Grade 3 pupils scored 39% in literacy and 40% in maths, while Grade 6 pupils scored lower, managing only 29% in both subjects. Eastern Cape education department language policy manager Naledi Mbudeshale, who is driving the project, said the move by the district would improve the ANA results.

“I know that there are some fears that children will not know English and that these children will not have a bright future and there will not be a space for them at higher institutions of learning but these are untrue and unfounded,”
said Mbudeshale.

“These children are going to be taught English, but they will learn other subjects in their mothertongue. English will be just a resource subject.”

Mbudeshale said the Cofimvaba district had offered to teach the children in Xhosa because children were battling to understand their subjects in English. The bilingual approach would still be implemented, but Xhosa would be used as the first language instead of English.

She plans to present a report on the matter to education MEC Mandla Makupula and acting superintendent-general Mthunywa Ngonzo. It would then be handed to the Bhisho legislature.

Mbudeshale said publishers would be consulted to write books
based on standardised concepts. The department’s deputy director-
general of institutional operations management, Sithembele Zibi said the move would improve the standard of education. “It’s time to reclaim our status. In the past we were ahead compared to other provinces. We used to offer education to children coming from other provinces. Now we are behind,” said Zibi. “We have a challenge of shortages of teachers and those who are skilled in these subjects. Maybe this is the way to go and will ultimately lead to the improvement of matric results.”

The project comes as the ANC in the Eastern Cape attempts to push for children to be taught in their mother tongue and vernacular languages across the country.

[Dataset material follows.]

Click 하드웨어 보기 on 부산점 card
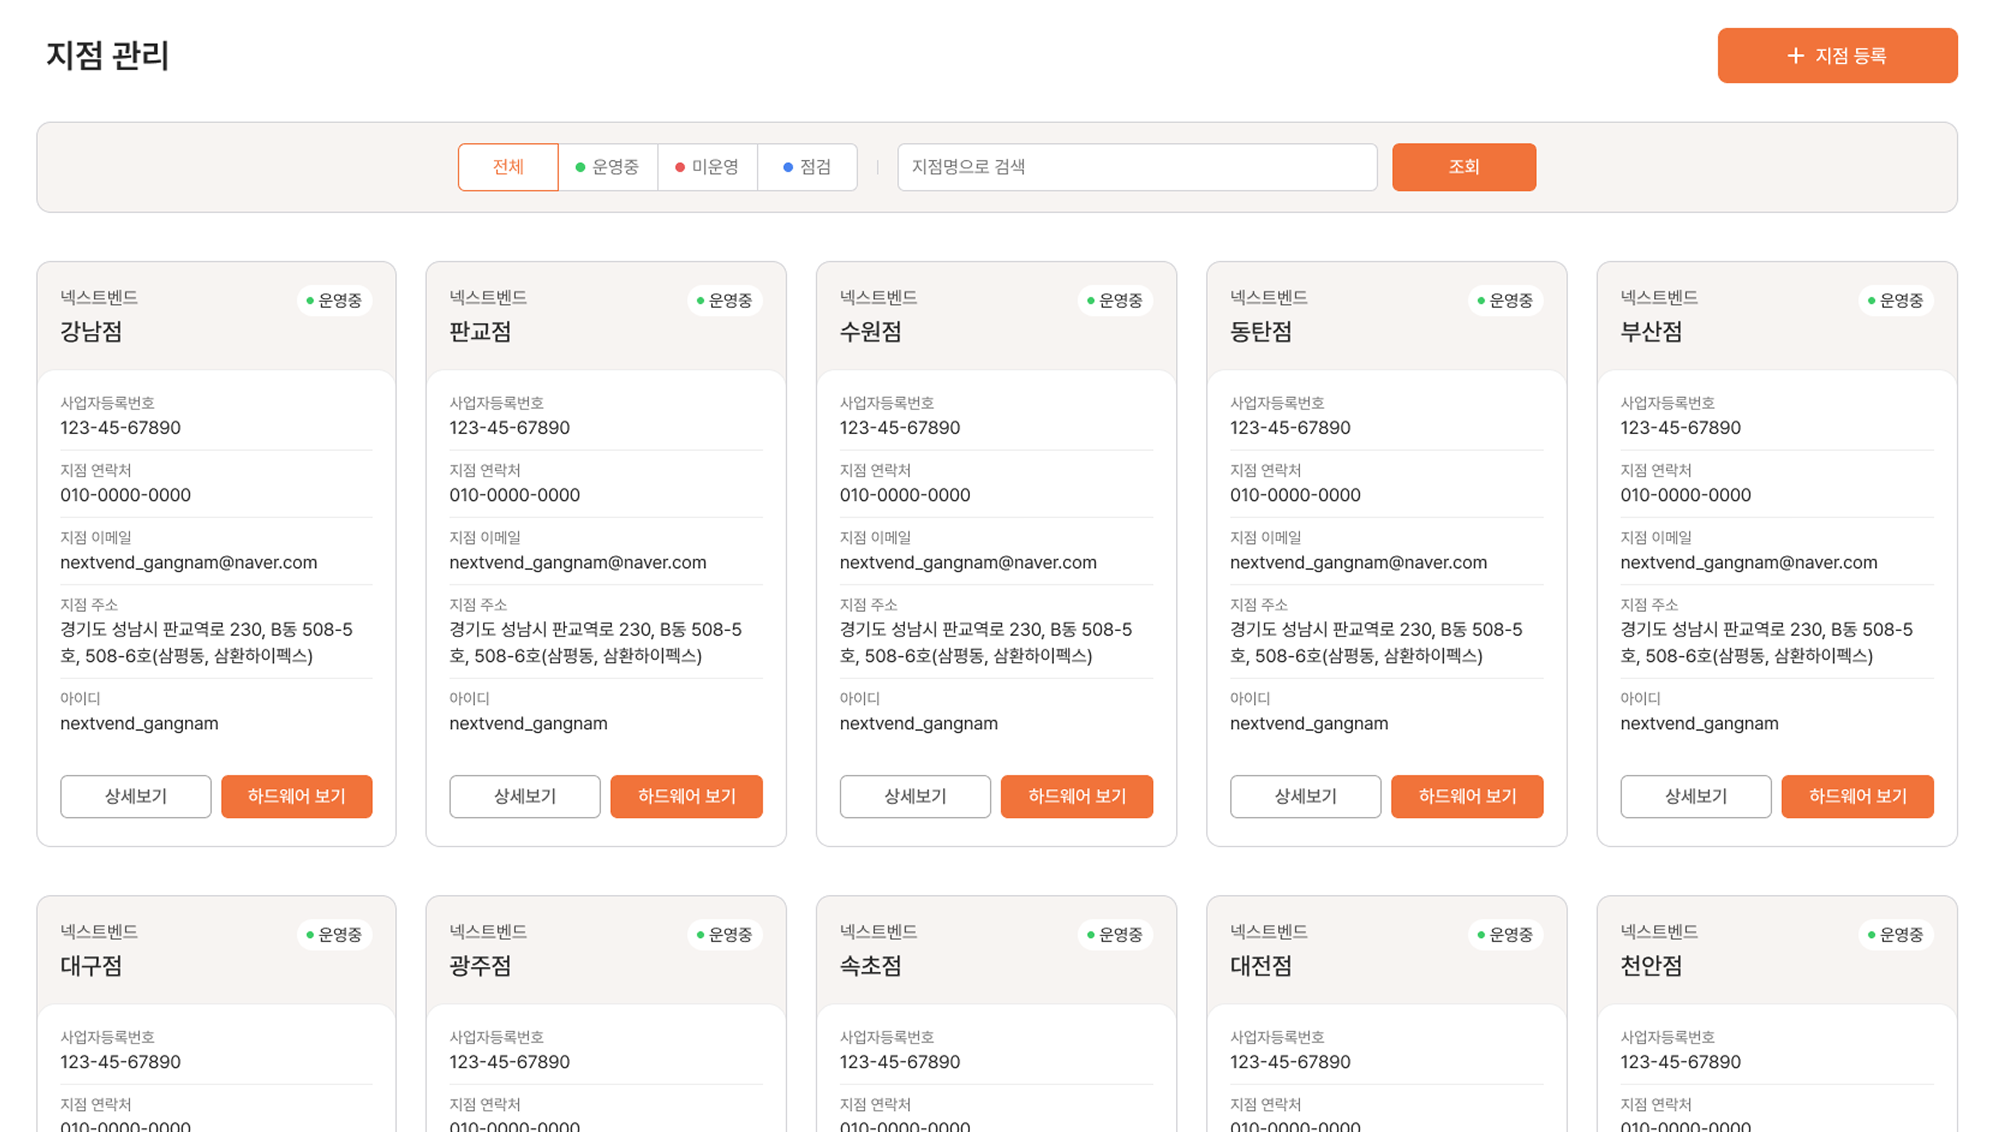The height and width of the screenshot is (1132, 2000). point(1857,796)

The province has already had its policy proposal to have Xhosa speaking children in the Eastern Cape taught in their mother tongue accepted at the party’s national policy conference last month.

ANC provincial spokesman Mlibo Qoboshiyane confirmed that there were
plans to discuss the implementation of mother tongue education to the
other provinces at the party’s elective conference in Mangaung in
December.

Qoboshiyane said about 90% of the subjects were currently taught in
English and children whose first language is not English were battling
to understand lessons.

He said the proposal had received a lot of support from academics and
researchers from universities in the province. “What we were
advocating [at the recent conference] was the establishment of an
African Language Institute.

“This was accepted by the plenary of the policy conference so we can
have more educators of language[s] we are talking about.

“We said these steps must be taken to ensure that the second phase of
our transition respects our mother tongue. There was a total
acceptance of our proposal” said Qoboshiyane.